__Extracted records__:
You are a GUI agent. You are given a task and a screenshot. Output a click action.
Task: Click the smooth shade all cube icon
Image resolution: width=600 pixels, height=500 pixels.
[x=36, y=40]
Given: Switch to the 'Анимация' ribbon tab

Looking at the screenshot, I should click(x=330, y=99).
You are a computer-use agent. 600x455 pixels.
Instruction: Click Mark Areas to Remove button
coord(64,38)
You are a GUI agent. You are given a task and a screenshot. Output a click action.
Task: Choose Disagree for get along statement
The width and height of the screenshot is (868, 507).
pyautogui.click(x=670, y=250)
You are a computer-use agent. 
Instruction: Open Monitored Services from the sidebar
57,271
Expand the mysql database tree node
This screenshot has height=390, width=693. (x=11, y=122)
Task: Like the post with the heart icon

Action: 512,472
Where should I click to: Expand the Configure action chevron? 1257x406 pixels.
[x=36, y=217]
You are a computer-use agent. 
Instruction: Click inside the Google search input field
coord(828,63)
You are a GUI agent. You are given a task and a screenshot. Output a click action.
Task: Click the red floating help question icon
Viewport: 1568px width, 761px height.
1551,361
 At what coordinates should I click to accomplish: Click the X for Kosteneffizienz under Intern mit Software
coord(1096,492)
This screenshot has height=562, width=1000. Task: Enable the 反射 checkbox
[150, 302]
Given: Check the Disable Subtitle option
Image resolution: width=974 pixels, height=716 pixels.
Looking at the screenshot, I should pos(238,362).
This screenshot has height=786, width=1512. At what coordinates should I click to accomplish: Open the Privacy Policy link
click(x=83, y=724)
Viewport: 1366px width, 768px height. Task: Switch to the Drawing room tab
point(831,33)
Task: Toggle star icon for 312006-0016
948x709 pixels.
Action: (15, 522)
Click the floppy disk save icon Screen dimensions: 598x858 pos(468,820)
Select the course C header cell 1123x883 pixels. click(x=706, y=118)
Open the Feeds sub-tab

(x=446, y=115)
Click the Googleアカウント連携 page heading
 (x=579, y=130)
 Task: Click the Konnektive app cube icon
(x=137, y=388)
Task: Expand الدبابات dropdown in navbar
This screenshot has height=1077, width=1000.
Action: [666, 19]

__YOUR INSTRUCTIONS__: Copy each entry exactly. Omit none.

__SOLUTION TO THE PROBLEM__:
You are a GUI agent. You are given a task and a screenshot. Output a click action.
Task: Click the smooth shade all cube icon
Image resolution: width=600 pixels, height=500 pixels.
[x=36, y=40]
Given: Switch to the 'Анимация' ribbon tab

Looking at the screenshot, I should click(x=330, y=99).
You are a computer-use agent. 600x455 pixels.
Instruction: Click Mark Areas to Remove button
coord(64,38)
You are a GUI agent. You are given a task and a screenshot. Output a click action.
Task: Choose Disagree for get along statement
The width and height of the screenshot is (868, 507).
pyautogui.click(x=670, y=250)
You are a computer-use agent. 
Instruction: Open Monitored Services from the sidebar
57,271
Expand the mysql database tree node
This screenshot has height=390, width=693. (x=11, y=122)
Task: Like the post with the heart icon

Action: 512,472
Where should I click to: Expand the Configure action chevron? 1257x406 pixels.
[x=36, y=217]
You are a computer-use agent. 
Instruction: Click inside the Google search input field
coord(828,63)
You are a GUI agent. You are given a task and a screenshot. Output a click action.
Task: Click the red floating help question icon
Viewport: 1568px width, 761px height.
1551,361
 At what coordinates should I click to accomplish: Click the X for Kosteneffizienz under Intern mit Software
coord(1096,492)
This screenshot has height=562, width=1000. Task: Enable the 反射 checkbox
[150, 302]
Given: Check the Disable Subtitle option
Image resolution: width=974 pixels, height=716 pixels.
Looking at the screenshot, I should pos(238,362).
This screenshot has height=786, width=1512. At what coordinates should I click to accomplish: Open the Privacy Policy link
click(x=83, y=724)
Viewport: 1366px width, 768px height. Task: Switch to the Drawing room tab
point(831,33)
Task: Toggle star icon for 312006-0016
948x709 pixels.
Action: (15, 522)
Click the floppy disk save icon Screen dimensions: 598x858 pos(468,820)
Select the course C header cell 1123x883 pixels. click(x=706, y=118)
Open the Feeds sub-tab

(x=446, y=115)
Click the Googleアカウント連携 page heading
 (x=579, y=130)
 Task: Click the Konnektive app cube icon
(x=137, y=388)
Task: Expand الدبابات dropdown in navbar
This screenshot has height=1077, width=1000.
Action: [666, 19]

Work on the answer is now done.